Туберкулез легких, механизмы патогенеза, сурфактант
Короткий адрес: https://sciup.org/14916902
IDR: 14916902
Текст научной статьи Молекулярные, субклеточные и клеточные механизмы патогенеза туберкулезного воспаления легких
1Известно, что развитие и течение туберкулезного воспаления определяется состоянием защитных сил, иммунного статуса макроорганизма и биологическими свойствами микобактерий туберкулеза [1, 2, 8, 9, 10, 11]. Каждый из этапов развивающегося туберкулеза характеризуется определенными тканевыми и клеточными реакциями, сдвигами в обменных процессах, метаболизме и функциональном состоянии клеток, участвующих в воспалительном процессе. Если на начальном этапепреобладают инфильтративно-пролиферативные процессы и реакция системы микроциркуляторного русла, то в дальнейшем эти реакции сопровождаются формированием лимфоидно-макрофагальных и эпителиоидно-клеточных бугорков и очагов, воспаление приобретает признаки специфического. Усиление последних ведет к образованию крупных, нередко сливных, эпителиоидно-клеточных очагов с казеозным некрозом и распадом в центральной зоне.

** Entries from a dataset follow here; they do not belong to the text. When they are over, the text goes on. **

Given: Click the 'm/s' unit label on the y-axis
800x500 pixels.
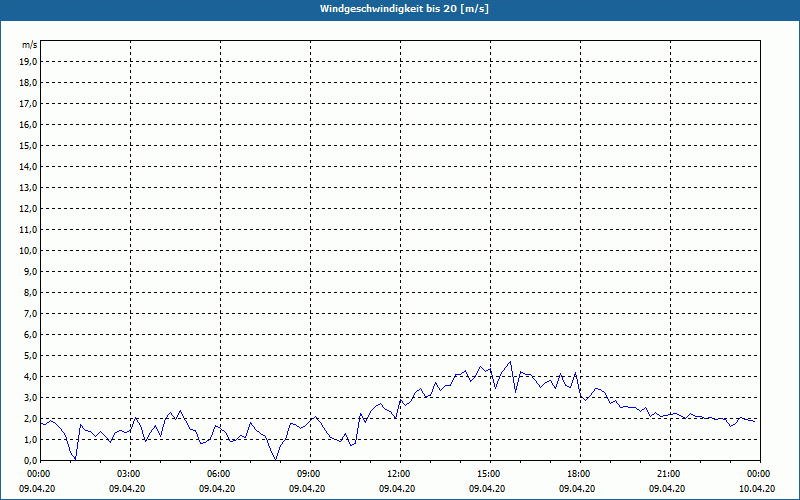Looking at the screenshot, I should tap(30, 45).
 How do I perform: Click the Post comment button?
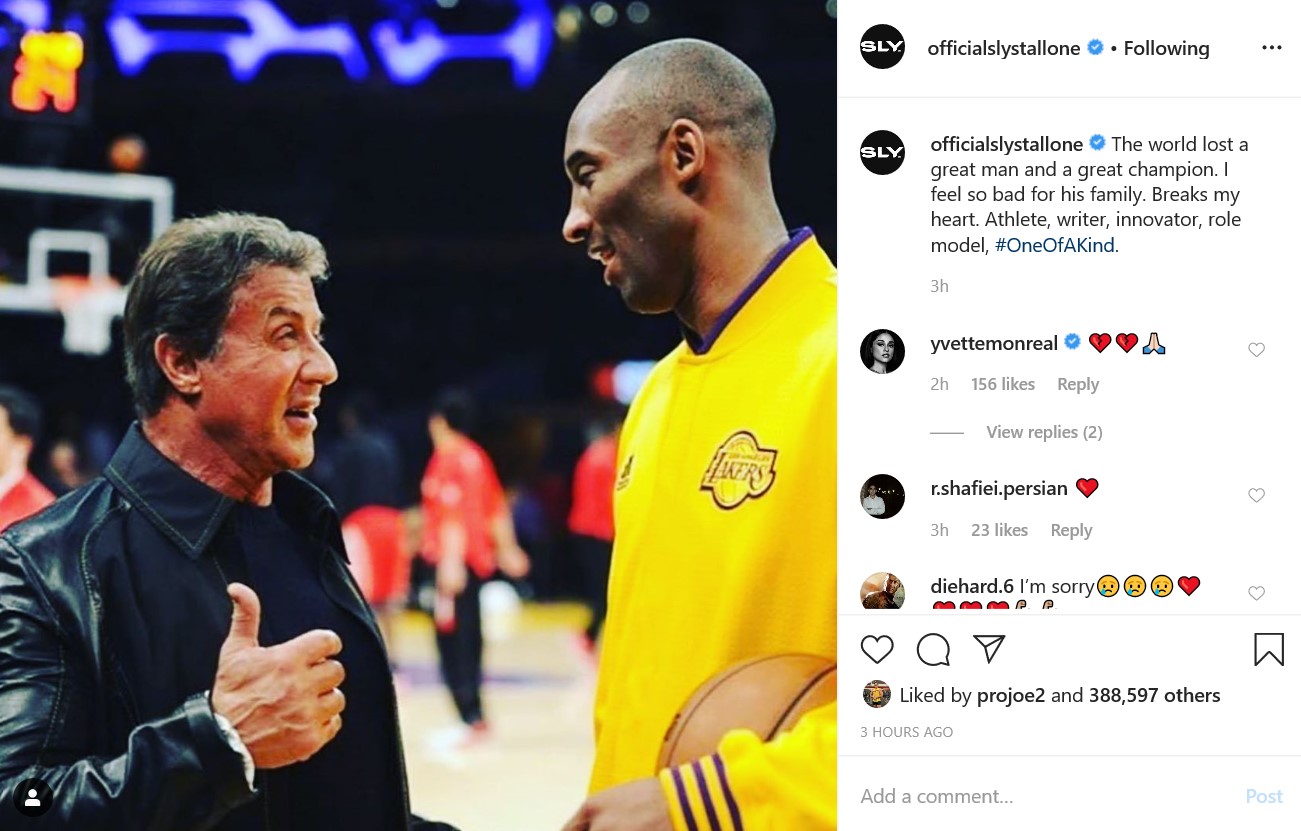1264,796
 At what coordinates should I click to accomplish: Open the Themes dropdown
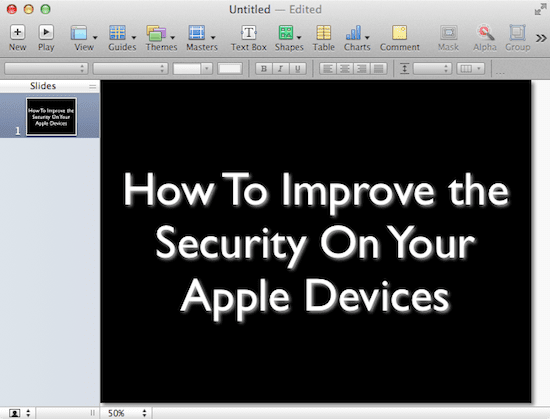161,37
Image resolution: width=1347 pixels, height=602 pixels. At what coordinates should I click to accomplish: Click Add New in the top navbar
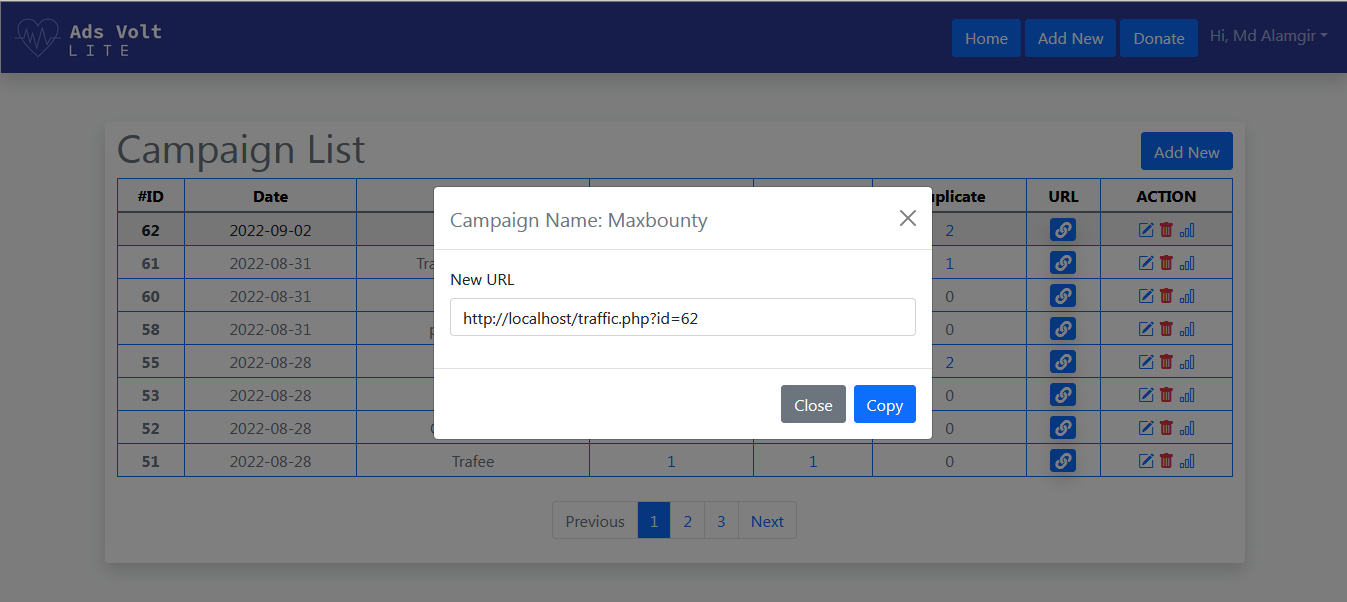[x=1070, y=38]
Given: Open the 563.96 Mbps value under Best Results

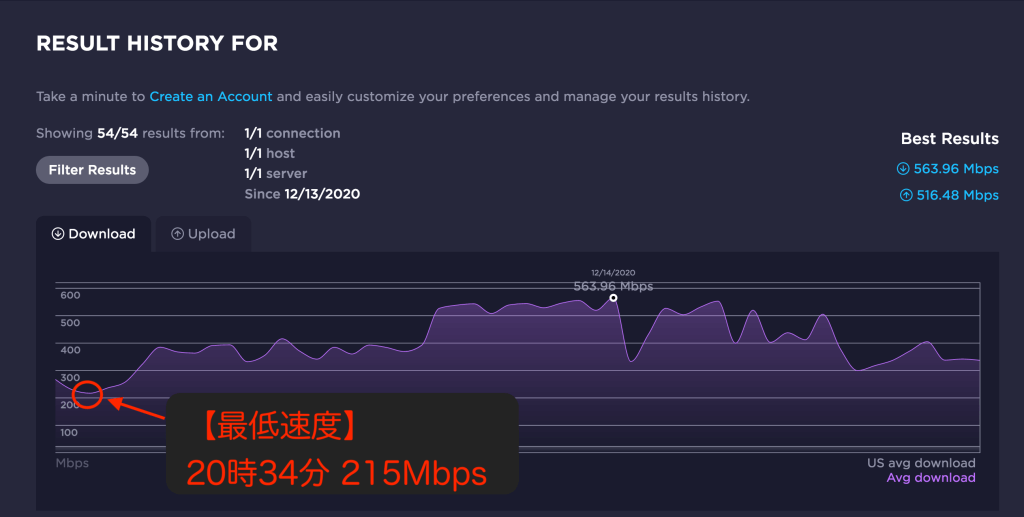Looking at the screenshot, I should click(957, 169).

Каждый из этапов экспериментального туберкулезного воспаления, вызванного вирулентными микобактериями туберкулеза, представляет сложный комплекс структурной и функциональной перестройки различных систем и тканей организма, составляя вместе патогенез заболевания.
В ответ на повреждающее воздействие микобактерий туберкулеза повышается проницаемость системы микрососудов, усиливается транскапиллярный переход жидкости и находящихся в ней веществ, а также клеточных элементов крови — нейтрофильных лей коцитов, лимфоцитов и моноцитов из кровеносных
сосудов в интерстициальную ткань. В респираторном отделе легких морфологические изменения обусловлены высокой капиллярной и клеточной проницаемостью, а также инфильтративными процессами. В эндотелиальных клетках выражены микропиноцитоз, набухание митохондрий, канальцев гранулярного цитоплазматического ретикулума, отек цитоплазмы. Однако реакция эндотелия носит мозаичный характер, следовательно, различным будет и функциональное состояние эндотелиальных клеток (ЭК).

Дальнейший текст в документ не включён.